Permettre aux sourds et malentendants d’appeler n’importe quel interlocuteur. Les opérateurs français de télécommunications lancent lundi un nouveau service de téléphonie dédié, en application de la loi sur le numérique adoptée en octobre 2016.
Un décret consacré aux personnes handicapées oblige les opérateurs à donner accès, gratuitement, à une heure de communication par mois aux personnes sourdes et malentendantes, via une traduction de la conversation dans la langue de leur choix.
« On arrive aujourd’hui à une étape essentielle qu’on attendait depuis de longues années », a expliqué Jérémie Boroy, président de l’Union nationale pour l’insertion sociale des déficients auditifs (UNISDA), lors d’une présentation de ce nouveau service, jeudi.
Regroupement de 15 opérateurs téléphoniques
La Fédération FFTelecoms, qui regroupe quinze opérateurs téléphoniques dont Altice SFR, Bouygues et Orange, a choisi la start-up française Roger Voice pour développer son application, tandis que l’opérateur Free (groupe Iliad) s’est appuyé sur l’entreprise DEAFI pour développer le relais téléphonique Free.
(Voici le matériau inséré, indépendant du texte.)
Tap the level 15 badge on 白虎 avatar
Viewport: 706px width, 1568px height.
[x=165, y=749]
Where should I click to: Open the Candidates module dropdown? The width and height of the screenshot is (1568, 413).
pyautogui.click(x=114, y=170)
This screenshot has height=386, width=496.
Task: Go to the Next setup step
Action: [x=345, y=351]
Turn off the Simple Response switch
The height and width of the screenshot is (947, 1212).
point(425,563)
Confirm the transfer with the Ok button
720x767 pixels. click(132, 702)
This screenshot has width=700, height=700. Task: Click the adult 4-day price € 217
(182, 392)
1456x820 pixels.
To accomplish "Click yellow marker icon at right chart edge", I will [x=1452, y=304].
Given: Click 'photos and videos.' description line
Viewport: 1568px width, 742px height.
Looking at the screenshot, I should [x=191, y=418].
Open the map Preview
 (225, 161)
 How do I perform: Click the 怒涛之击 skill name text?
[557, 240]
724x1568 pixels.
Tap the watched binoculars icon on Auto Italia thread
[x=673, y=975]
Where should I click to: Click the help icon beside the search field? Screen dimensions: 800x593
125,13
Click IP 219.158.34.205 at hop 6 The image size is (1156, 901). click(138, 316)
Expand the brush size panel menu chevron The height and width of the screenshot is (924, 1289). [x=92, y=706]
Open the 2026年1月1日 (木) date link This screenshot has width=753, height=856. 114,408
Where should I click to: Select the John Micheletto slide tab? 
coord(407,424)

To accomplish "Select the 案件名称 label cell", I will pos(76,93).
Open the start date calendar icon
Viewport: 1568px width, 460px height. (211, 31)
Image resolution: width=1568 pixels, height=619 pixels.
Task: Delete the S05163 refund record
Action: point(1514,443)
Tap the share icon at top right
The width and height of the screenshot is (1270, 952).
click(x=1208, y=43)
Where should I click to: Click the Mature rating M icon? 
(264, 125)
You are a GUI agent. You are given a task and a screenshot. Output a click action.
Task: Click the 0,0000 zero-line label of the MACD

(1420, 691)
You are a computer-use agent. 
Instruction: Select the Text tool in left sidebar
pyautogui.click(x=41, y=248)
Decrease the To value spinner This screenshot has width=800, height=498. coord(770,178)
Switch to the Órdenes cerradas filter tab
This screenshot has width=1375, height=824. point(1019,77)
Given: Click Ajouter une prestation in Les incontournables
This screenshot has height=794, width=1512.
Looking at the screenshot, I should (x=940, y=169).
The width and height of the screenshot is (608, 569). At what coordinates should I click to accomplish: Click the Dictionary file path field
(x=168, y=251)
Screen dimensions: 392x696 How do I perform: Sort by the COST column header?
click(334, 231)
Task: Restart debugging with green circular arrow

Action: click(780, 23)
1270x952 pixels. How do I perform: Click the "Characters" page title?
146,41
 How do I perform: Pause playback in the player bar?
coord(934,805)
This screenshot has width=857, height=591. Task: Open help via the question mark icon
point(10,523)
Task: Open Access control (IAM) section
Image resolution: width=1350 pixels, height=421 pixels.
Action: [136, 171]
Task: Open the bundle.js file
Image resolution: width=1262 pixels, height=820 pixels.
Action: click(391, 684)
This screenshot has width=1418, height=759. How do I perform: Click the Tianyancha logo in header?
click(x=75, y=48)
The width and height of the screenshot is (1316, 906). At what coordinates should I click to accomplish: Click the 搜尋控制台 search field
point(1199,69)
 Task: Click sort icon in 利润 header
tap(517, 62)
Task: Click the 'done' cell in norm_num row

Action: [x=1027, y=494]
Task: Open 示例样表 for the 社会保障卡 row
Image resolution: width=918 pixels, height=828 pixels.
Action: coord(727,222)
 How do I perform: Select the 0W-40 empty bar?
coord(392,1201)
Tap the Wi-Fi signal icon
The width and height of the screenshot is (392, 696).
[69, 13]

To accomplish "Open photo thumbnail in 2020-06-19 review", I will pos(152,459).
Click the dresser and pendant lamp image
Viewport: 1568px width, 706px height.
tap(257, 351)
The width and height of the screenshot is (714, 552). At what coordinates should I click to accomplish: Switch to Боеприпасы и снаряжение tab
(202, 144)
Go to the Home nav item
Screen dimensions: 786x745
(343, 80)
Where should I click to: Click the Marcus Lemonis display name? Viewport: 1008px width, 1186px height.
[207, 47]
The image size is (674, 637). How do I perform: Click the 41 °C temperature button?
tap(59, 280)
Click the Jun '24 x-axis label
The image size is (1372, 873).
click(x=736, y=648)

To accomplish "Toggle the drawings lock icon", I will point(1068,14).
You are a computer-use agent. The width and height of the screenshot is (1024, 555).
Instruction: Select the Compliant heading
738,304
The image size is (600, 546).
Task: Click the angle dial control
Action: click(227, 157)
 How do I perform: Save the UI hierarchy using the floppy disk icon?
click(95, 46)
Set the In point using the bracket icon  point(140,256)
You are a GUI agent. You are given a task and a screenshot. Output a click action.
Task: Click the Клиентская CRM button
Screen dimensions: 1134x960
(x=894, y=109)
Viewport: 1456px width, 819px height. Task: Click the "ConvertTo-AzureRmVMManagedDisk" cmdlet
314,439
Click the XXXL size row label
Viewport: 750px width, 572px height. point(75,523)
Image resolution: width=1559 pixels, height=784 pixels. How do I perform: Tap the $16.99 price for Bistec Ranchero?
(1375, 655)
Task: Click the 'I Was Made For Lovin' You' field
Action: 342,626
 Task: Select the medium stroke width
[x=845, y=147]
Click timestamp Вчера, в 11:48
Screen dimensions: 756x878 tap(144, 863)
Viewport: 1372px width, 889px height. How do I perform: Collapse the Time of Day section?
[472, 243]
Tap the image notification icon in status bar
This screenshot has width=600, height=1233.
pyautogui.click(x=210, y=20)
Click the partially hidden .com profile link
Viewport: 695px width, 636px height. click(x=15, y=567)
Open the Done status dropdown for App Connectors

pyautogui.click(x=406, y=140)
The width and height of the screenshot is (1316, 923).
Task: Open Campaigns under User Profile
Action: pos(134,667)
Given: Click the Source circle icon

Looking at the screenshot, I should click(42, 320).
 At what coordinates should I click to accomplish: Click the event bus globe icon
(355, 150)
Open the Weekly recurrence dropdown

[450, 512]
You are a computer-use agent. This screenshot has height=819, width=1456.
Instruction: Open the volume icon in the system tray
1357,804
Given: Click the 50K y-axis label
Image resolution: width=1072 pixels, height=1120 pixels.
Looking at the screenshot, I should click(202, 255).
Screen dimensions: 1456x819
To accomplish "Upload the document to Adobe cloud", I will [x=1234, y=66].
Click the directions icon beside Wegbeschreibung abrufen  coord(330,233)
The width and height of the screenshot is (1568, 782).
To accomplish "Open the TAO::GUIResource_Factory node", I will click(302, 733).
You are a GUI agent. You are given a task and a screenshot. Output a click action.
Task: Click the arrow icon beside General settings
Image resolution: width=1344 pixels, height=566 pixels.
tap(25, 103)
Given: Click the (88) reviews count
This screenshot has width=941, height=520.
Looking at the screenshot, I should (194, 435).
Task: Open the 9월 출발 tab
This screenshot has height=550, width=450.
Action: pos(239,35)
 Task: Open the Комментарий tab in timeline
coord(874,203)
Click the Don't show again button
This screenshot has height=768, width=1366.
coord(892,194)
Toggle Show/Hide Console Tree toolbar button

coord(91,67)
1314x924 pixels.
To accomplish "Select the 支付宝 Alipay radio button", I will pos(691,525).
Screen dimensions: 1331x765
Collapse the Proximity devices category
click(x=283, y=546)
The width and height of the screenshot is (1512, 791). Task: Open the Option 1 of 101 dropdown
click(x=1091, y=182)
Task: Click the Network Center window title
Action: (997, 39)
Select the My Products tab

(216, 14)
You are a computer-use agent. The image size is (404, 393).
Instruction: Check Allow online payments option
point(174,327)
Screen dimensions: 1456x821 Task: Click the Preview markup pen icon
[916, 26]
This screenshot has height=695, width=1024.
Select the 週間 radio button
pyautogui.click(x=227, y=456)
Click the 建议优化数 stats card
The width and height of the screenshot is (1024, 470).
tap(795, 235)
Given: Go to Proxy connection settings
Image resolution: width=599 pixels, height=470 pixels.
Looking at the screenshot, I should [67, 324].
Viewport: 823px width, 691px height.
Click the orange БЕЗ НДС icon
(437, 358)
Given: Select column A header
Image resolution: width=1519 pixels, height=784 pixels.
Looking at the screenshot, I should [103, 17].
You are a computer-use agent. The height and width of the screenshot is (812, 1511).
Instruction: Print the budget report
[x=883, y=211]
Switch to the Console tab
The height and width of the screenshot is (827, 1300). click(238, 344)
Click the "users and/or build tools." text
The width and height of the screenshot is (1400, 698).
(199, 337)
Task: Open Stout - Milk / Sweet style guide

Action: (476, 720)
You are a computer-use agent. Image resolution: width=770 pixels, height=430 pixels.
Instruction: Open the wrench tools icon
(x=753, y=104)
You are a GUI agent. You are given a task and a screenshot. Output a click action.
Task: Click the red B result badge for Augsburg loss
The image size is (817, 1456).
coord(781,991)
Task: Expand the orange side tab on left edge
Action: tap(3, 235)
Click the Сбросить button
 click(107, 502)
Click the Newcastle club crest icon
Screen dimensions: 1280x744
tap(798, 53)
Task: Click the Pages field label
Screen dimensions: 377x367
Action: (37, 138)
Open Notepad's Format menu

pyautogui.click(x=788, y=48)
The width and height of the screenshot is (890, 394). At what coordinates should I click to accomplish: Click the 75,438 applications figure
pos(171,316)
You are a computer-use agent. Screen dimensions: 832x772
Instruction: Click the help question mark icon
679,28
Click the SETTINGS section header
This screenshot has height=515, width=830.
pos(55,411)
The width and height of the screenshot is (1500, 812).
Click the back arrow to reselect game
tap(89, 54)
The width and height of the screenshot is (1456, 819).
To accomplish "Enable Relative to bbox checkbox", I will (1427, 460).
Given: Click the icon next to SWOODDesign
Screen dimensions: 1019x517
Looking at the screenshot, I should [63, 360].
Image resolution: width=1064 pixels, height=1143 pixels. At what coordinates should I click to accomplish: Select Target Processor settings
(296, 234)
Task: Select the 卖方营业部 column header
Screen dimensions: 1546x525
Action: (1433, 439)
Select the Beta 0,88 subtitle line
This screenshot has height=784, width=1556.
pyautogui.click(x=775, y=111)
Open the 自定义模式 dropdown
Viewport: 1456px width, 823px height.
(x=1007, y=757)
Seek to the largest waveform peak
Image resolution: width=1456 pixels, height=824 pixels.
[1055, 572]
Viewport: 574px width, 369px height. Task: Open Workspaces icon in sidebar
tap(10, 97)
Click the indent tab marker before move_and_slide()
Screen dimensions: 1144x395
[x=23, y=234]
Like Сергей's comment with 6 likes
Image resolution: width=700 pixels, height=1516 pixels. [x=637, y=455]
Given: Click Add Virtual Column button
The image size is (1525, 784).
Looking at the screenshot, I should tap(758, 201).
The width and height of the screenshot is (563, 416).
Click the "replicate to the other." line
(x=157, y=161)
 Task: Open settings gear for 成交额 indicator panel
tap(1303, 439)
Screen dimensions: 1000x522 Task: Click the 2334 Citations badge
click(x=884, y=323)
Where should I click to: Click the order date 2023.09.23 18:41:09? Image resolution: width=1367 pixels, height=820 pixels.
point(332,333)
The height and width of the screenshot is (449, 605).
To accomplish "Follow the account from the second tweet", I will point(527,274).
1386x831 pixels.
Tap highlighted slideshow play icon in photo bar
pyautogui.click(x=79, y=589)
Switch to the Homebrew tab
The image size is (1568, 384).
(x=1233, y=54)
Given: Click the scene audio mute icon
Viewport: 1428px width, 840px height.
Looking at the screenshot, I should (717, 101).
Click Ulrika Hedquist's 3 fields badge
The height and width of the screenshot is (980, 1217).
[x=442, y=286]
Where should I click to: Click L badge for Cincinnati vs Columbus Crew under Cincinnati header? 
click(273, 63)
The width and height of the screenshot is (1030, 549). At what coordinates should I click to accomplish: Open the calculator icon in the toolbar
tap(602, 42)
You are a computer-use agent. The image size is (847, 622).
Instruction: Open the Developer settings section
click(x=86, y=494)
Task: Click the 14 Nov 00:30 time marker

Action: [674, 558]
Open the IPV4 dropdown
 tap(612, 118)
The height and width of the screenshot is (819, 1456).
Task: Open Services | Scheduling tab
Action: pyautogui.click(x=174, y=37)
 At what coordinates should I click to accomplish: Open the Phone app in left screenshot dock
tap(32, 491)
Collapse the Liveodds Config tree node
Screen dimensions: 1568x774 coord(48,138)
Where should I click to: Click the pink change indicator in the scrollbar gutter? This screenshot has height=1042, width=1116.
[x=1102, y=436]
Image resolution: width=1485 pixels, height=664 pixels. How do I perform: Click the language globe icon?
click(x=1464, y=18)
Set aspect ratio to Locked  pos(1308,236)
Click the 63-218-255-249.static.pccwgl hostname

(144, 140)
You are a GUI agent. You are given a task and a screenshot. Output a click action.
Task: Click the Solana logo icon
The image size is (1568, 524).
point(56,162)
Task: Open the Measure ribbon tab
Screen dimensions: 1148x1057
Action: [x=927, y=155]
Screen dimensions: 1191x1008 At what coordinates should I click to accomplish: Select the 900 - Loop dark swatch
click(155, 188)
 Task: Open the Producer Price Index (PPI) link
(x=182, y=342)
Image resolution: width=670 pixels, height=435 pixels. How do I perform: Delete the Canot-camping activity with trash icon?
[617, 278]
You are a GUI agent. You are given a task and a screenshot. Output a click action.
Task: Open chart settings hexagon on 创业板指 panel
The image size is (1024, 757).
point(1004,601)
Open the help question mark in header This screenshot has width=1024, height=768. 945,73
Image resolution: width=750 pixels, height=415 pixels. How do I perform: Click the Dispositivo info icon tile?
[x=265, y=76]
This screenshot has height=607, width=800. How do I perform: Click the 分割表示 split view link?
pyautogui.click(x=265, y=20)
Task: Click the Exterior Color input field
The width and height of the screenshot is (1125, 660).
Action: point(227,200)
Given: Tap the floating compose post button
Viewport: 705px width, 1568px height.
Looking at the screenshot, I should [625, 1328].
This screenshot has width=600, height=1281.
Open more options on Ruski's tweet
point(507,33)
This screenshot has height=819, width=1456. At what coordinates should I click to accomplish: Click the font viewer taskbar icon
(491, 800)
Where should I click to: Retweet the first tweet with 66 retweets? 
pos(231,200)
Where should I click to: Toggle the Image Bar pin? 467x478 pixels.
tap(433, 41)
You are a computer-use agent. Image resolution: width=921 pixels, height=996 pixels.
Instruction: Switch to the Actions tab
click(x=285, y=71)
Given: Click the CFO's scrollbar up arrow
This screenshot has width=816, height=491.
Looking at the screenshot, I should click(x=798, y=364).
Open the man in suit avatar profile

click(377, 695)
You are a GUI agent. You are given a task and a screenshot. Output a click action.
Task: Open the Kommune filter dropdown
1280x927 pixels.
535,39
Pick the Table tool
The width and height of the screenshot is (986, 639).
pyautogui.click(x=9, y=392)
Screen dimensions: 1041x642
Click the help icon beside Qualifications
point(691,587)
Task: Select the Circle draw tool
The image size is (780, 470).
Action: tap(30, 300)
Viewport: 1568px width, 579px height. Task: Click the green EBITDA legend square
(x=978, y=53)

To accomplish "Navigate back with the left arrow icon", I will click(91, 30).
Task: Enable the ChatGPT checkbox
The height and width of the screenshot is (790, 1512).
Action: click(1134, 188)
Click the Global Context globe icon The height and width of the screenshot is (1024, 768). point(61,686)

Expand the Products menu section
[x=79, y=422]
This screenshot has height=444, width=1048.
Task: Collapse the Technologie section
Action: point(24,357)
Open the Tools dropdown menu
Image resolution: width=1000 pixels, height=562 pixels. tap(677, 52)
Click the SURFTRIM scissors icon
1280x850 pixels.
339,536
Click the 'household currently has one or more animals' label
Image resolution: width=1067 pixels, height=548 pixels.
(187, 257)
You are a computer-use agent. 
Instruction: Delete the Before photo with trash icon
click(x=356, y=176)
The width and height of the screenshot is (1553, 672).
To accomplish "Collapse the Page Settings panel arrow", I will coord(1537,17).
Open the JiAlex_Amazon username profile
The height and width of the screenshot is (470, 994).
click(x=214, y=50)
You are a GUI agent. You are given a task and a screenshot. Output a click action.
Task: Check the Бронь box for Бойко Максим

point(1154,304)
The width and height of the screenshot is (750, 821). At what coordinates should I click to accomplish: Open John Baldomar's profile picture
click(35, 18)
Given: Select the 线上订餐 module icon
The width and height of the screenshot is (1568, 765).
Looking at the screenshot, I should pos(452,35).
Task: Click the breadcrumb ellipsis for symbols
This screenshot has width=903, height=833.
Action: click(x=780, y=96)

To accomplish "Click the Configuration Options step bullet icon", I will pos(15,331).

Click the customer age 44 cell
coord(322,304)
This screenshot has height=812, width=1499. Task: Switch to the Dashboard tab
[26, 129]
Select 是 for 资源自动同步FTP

Une plateforme téléphonique dont le développement fut « un vrai défi » et qui « doit encore s’améliorer », reconnaît Michel Combot, directeur général de FFTélécoms, la loi demandant qu’une réponse soit apportée à la fois aux sourds, aux malentendants, aux sourds aveugles et aux aphasiques (affection qui va de la difficulté de trouver ses mots à une impossibilité de s’exprimer).
Au moment de passer l’appel, la personne sourde ou malentendante voit s’afficher sur son écran une liste de différentes options : un interprète en langue des signes, un « codeur en langue parlée complétée », ou un appel visuel avec transcription du sous-titrage et correction par « un scribe ».
Un temps de mise en relation permet ensuite au sourd ou malentendant d’expliquer à l’interprète la nature de la communication. Une contextualisation essentielle, selon Michel Combot, qui rappelle que « le ton adopté par l’interprète ne sera pas le même si vous appelez un membre de votre famille ou une administration ».
« Bonjour, vous êtes en relation avec la plateforme téléphonique Roger Voice, une personne sourde cherche à vous joindre. Je suis interprète et je vais traduire votre conversation », entendra l’interlocuteur du sourd ou malentendant.
Une interface braille pour les sourds aveugles
Pour les sourds aveugles, la conversation sera transcrite sur une interface braille, la réponse du sourd aveugle étant ensuite vocalisée à son interlocuteur, a précisé Olivier Jeannel, créateur de Roger Voice.
La loi prévoit une mise en œuvre progressive du dispositif. À partir du 8 octobre, les opérateurs sont tenus d’offrir une heure d’appel gratuit par mois.
À partir du 1er octobre 2021, le temps d’appel passera à 3 heures par mois, puis à 5 heures par mois à partir du 1er octobre 2026.
Mais à l’heure actuelle, il n’existe que 500 interprètes en langue des signes et un diplôme d’interprète pour les personnes aphasiques reste à créer.
Manque d’interprètes
« Aujourd’hui, on n’a pas assez (d’interprètes) si on veut demain ouvrir un service qui fonctionne 24h/24. D’où le choix du législateur de s’appuyer sur une montée en charge pour que dans le même temps la puissance publique puisse impulser une dynamique qui permette de développer les formations d’interprètes en langue des signes, de codeurs en LPC [langue française parlée complétée], de professionnels spécialisés, en direction des publics aphasiques », a expliqué Jérémie Boroy.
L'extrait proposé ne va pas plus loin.